I have set a new goal for myself. Starting in January I will once again work the power shift. This means getting off work at 2:30am and having permanent Sunday/Monday off. I had the option of accepting the schedule or not accepting it and staying with my current hours and rotating days off. I had to seriously look at how it would affect my time at the “Y”. The “Y” is a high priority in my life. I will have to give up the organized water aerobics that meets at 8am. I just don’t see me getting in bed at 3am and getting up to be at the “Y” at 8am. So I had to figure out how that would affect my health seeking regimen. Well, I have decided I will go to the aerobics class on Mondays only instead of 3 times a week. The other 4 days I will divide up my already established routine with the cardio and weight machines. The difference is I will increase the variety of machines and do just them on Tuesday and Thursday. I will do just the cardio on Wednesday and Friday. I will get with Hope my “Y” trainer so we can work out a new regimen for both segments. I want to really focus on the trouble areas that have developed since surgery/weight loss. I want to intensify my workout on the abs, upper arm wings and the jelly thighs (upper legs). God always provides for what we need.

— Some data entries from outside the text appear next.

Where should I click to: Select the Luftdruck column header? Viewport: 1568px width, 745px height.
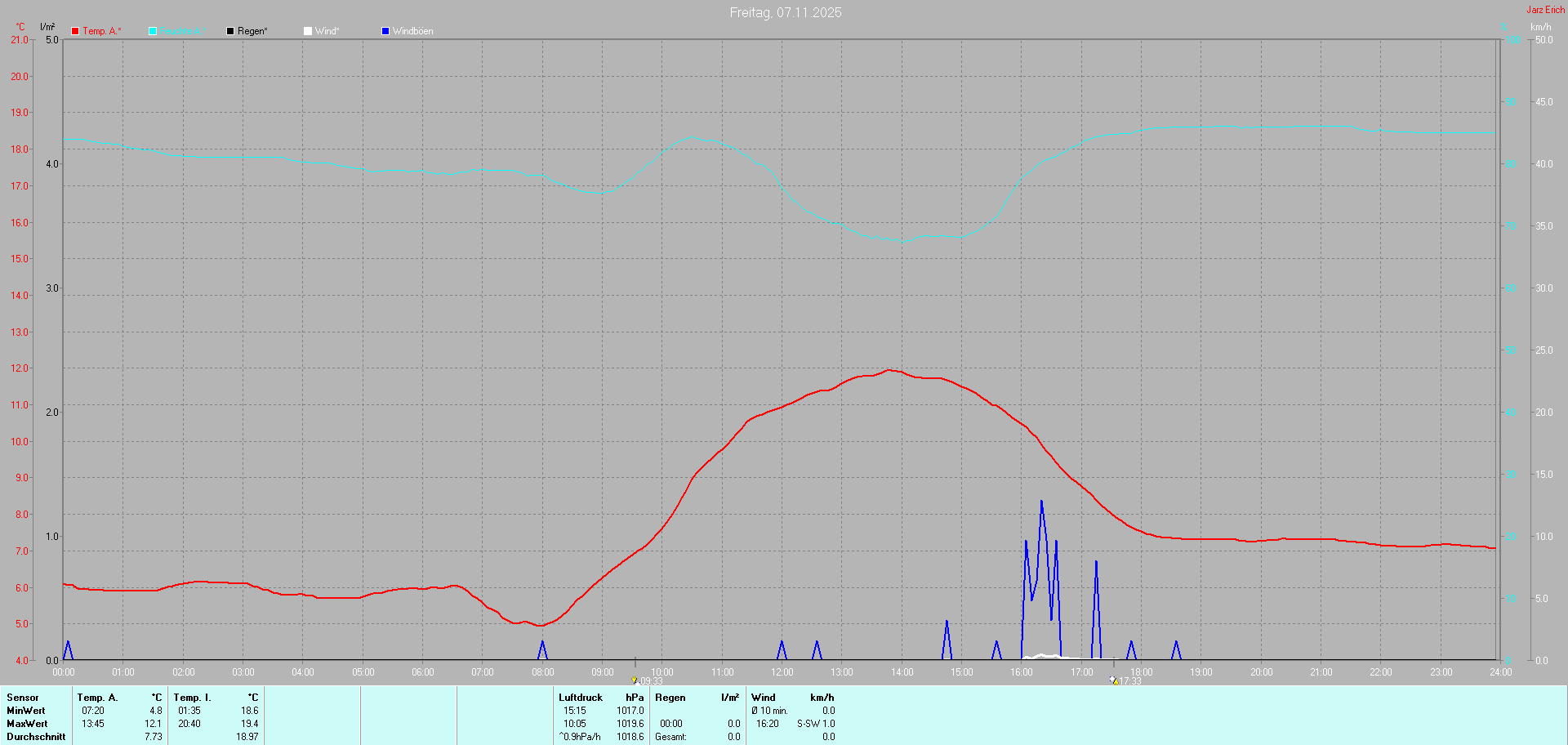580,698
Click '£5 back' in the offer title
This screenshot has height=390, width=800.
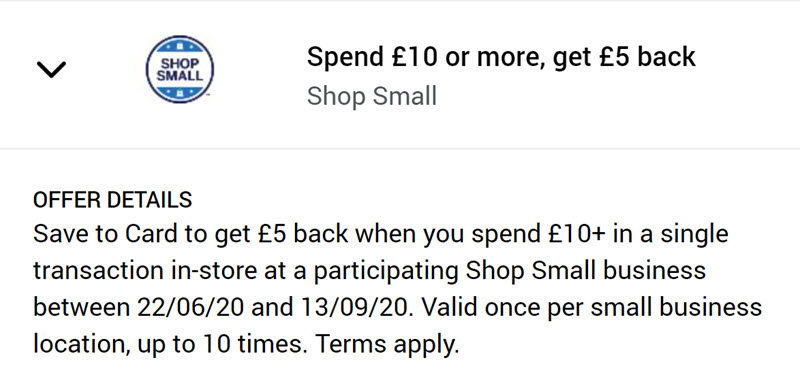[x=647, y=57]
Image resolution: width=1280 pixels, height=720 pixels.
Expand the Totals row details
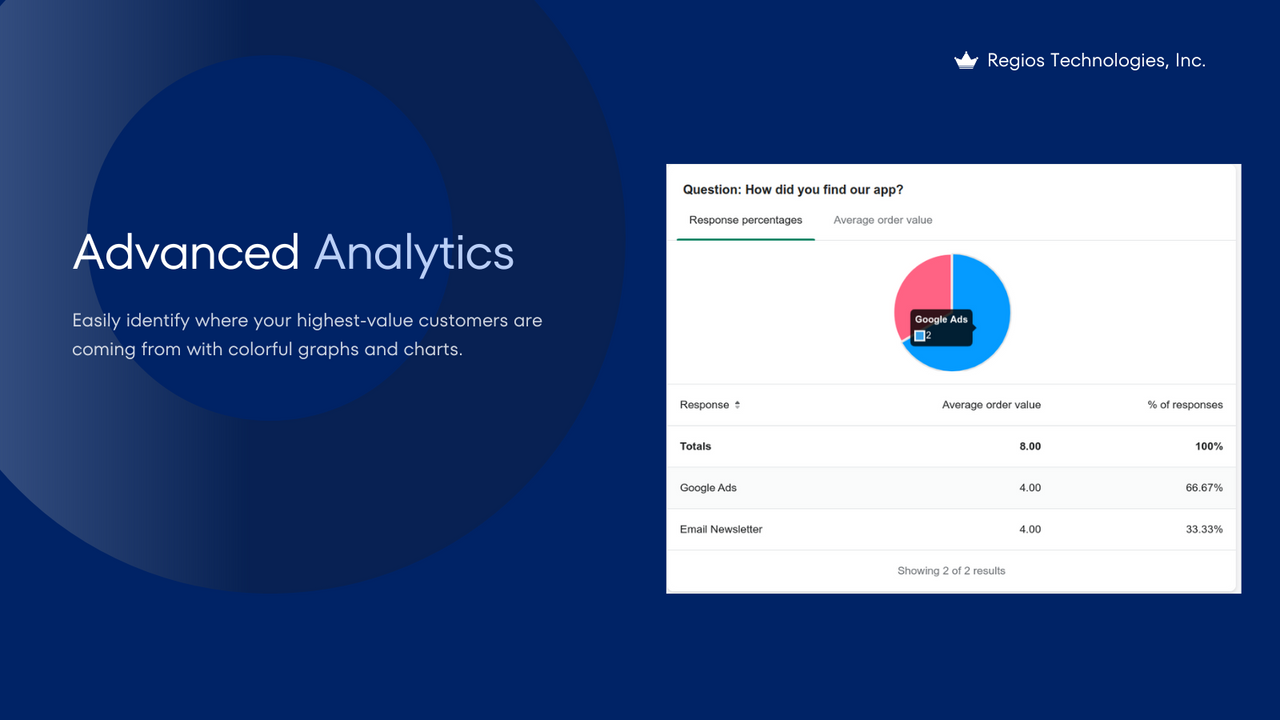(x=695, y=446)
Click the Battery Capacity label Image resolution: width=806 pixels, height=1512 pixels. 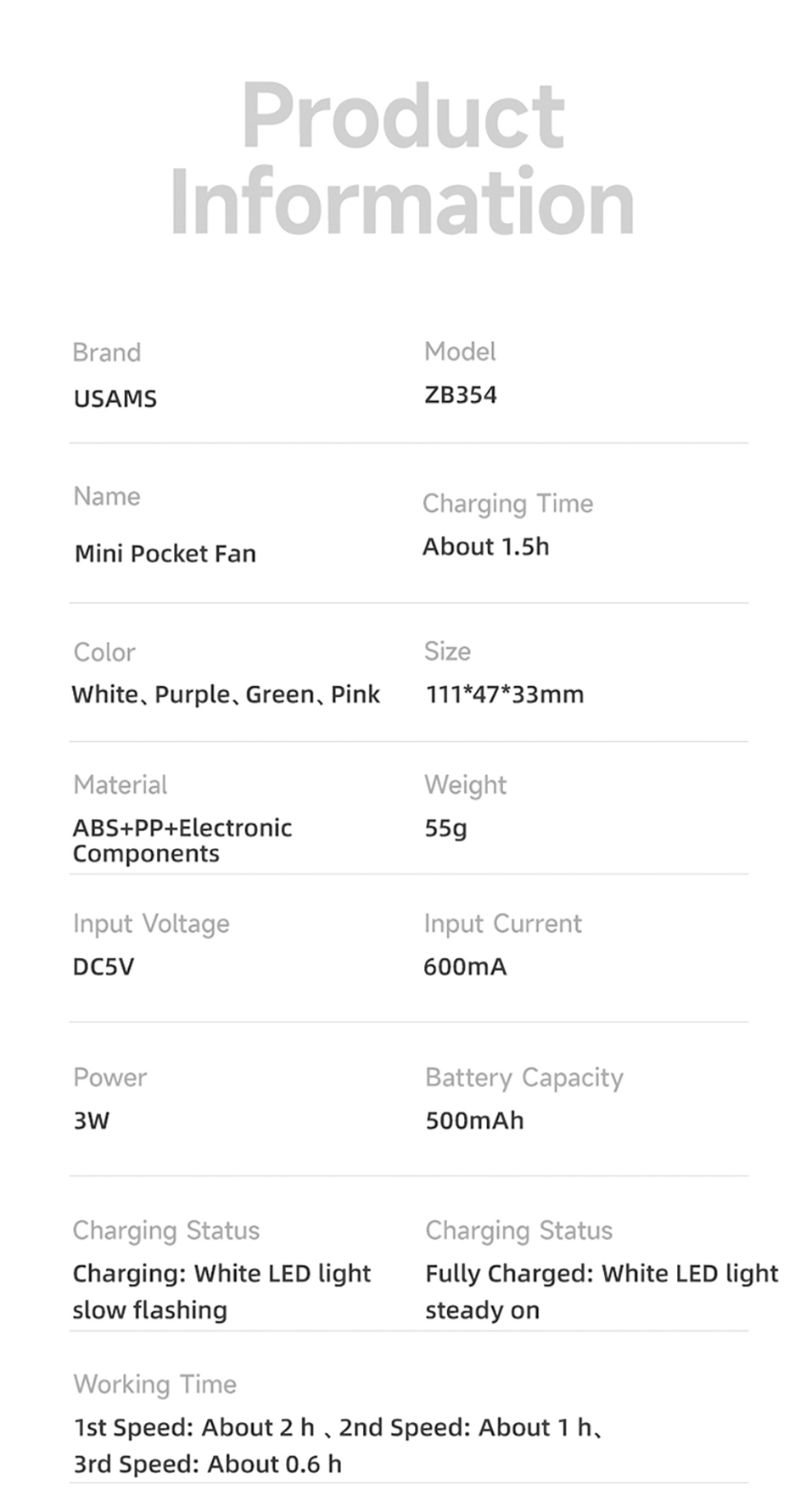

Setting goals is one of the most important aspects of this new lifestyle. I feel if I get stagnant in my routines and progress I fear I will become complacent and back step. Once again the attitude comes in. If I have realistic baby step goals that lead to the large overall goal I can see the progress and keep the positive attitude. I know I will have the negative minutes, hours and some times days, but overall the picture will be a beautiful painting. I already see some of the beauty of the surgery. I feel so much better and have hit so many goals and eliminated so many frustrations, ailments and fears. One of these days very soon I will sit down and write my grateful list and post it. Maybe that will be my 1st 2009 goal. I can write the grateful list and look at the things that I haven’t made it to yet and figure out how I am going to attain them in 2009. It sure will be a better new year’s resolution than the one I have made for the last 25+ years and failed to carry out---loose weight! This year it will be continue the healthy lifestyle and healthy eating to continue that lifestyle. As I said, God is good!

I have lost 73 pounds in 5 months. I am almost halfway to my final goal. I have lost 1/2 of a person! I can't imagine how I carried it all around for so long! I have 20 pounds to go to reach my goal that I set for myself before I see Dr. Hachem January 15th. That works out to just over 3 pounds a week. I think it is do-able.

I pray as you gear up for Christmas and all it entails you will stop and think about what is important. You will stop and remember who provides your strength and blessings. I know who provides mine and I am proud to say he is my savior Jesus Christ. He gives me the will power and the insights to attain my goals. He allows me to meet my “fears” head on and overcome them, because “we all have fears”.

It is not about what life gives me that makes a difference,
it is what I DO with what life gives me that makes a difference.